Set task:
Reproduce the records word for word, beginning at the line that contains "The width and" and continuing through the final line of the records. Leave the pictures out of your copy.

Records supplied:
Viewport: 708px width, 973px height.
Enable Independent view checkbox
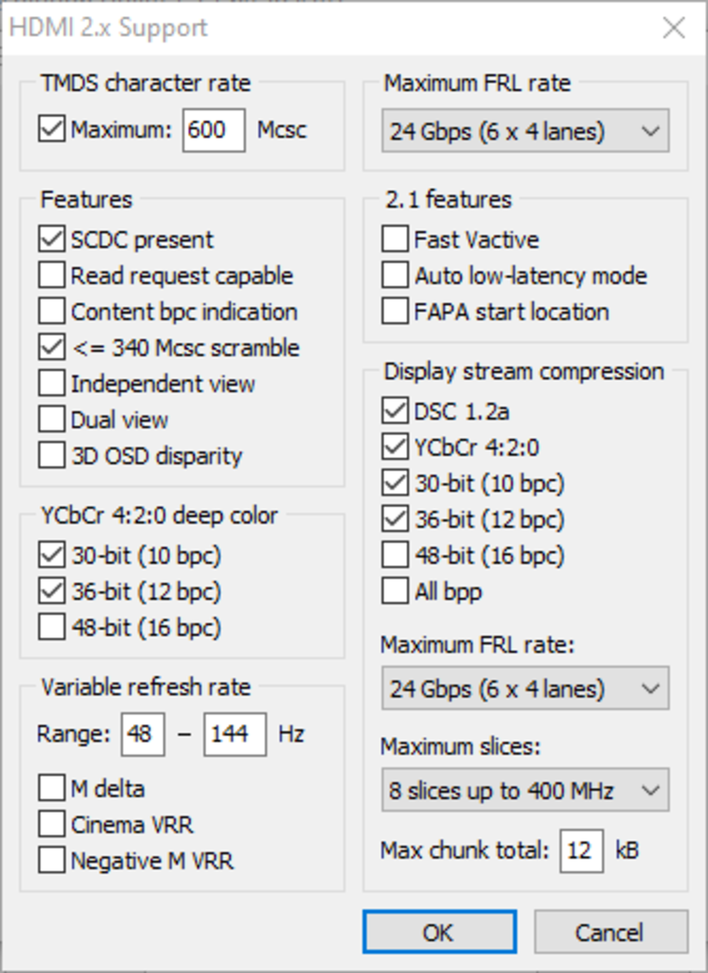(51, 383)
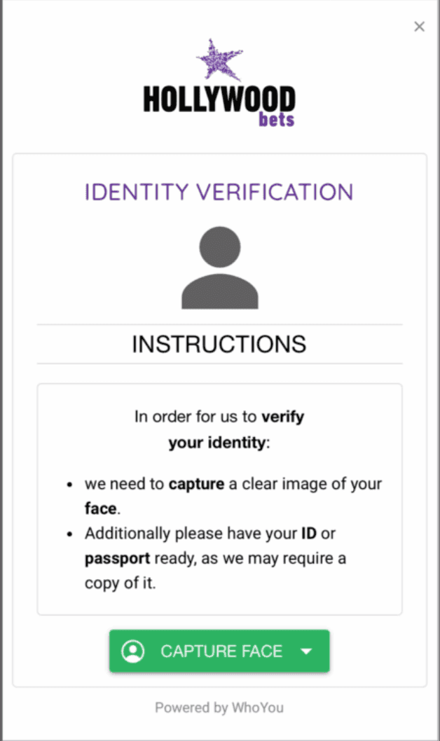Click the HOLLYWOOD wordmark
Screen dimensions: 440x741
coord(219,99)
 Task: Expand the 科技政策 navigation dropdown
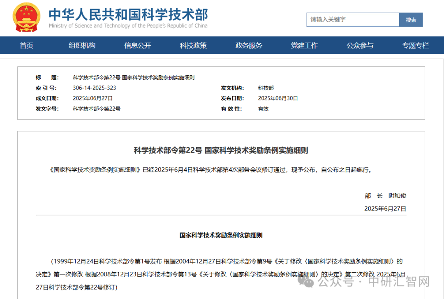[x=193, y=45]
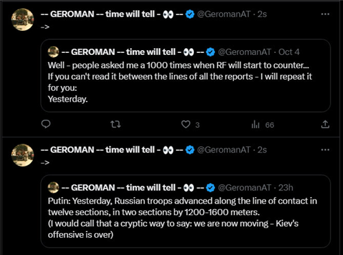Open @GeromanAT handle in second tweet
Screen dimensions: 343x255
pyautogui.click(x=224, y=150)
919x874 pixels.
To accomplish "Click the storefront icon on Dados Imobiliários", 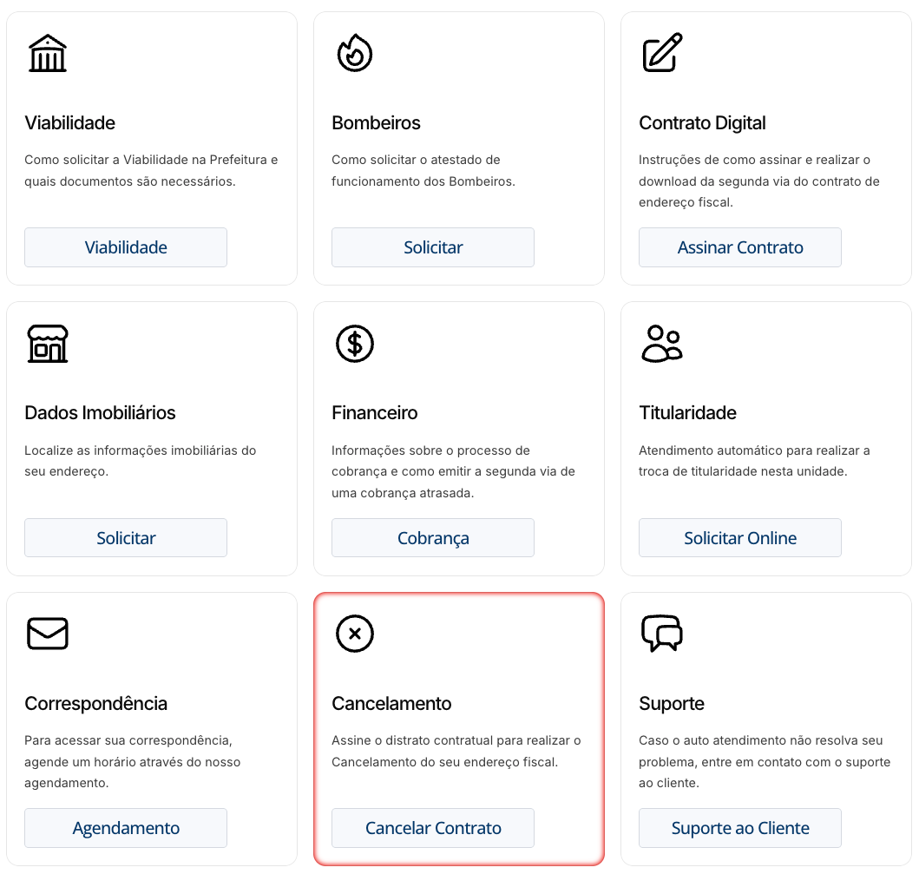I will point(47,343).
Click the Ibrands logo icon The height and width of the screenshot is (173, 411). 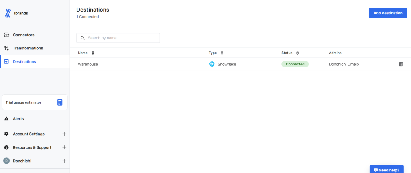pyautogui.click(x=8, y=13)
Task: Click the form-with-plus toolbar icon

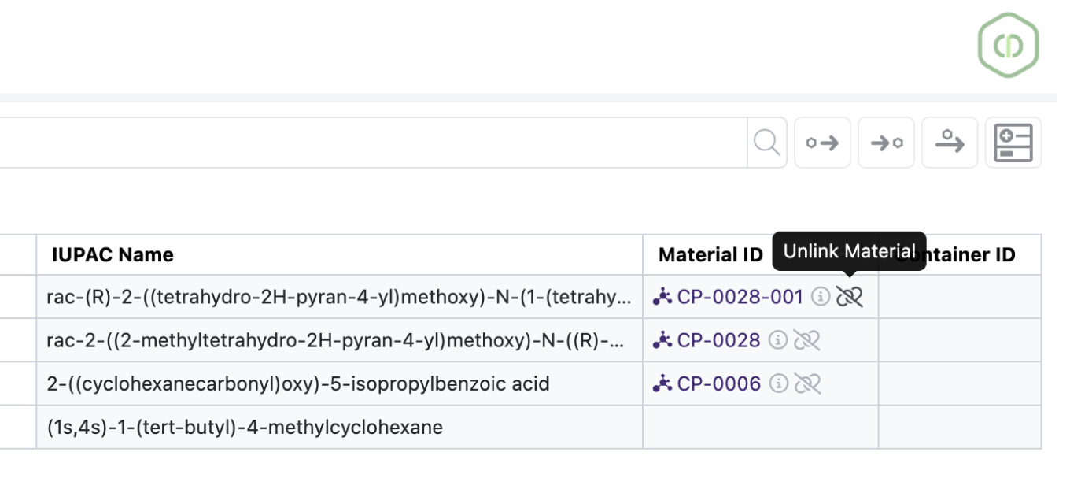Action: click(x=1013, y=143)
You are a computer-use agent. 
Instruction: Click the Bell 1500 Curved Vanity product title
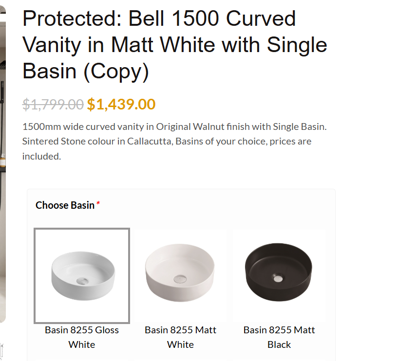point(175,45)
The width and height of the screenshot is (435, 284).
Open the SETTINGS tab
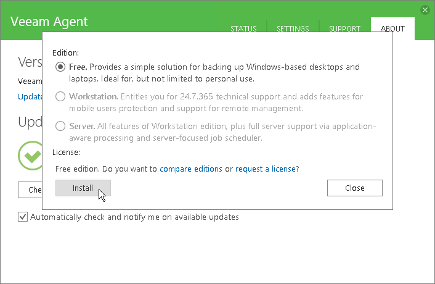(293, 29)
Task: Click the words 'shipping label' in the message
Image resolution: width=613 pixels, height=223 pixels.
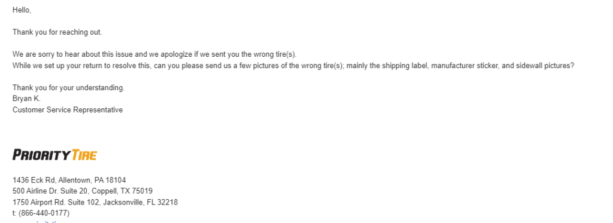Action: coord(407,66)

Expected output:
The width and height of the screenshot is (435, 284).
Open the SETTINGS tab
(293, 29)
Task: Click the words 'shipping label' in the message
Image resolution: width=613 pixels, height=223 pixels.
Action: coord(407,66)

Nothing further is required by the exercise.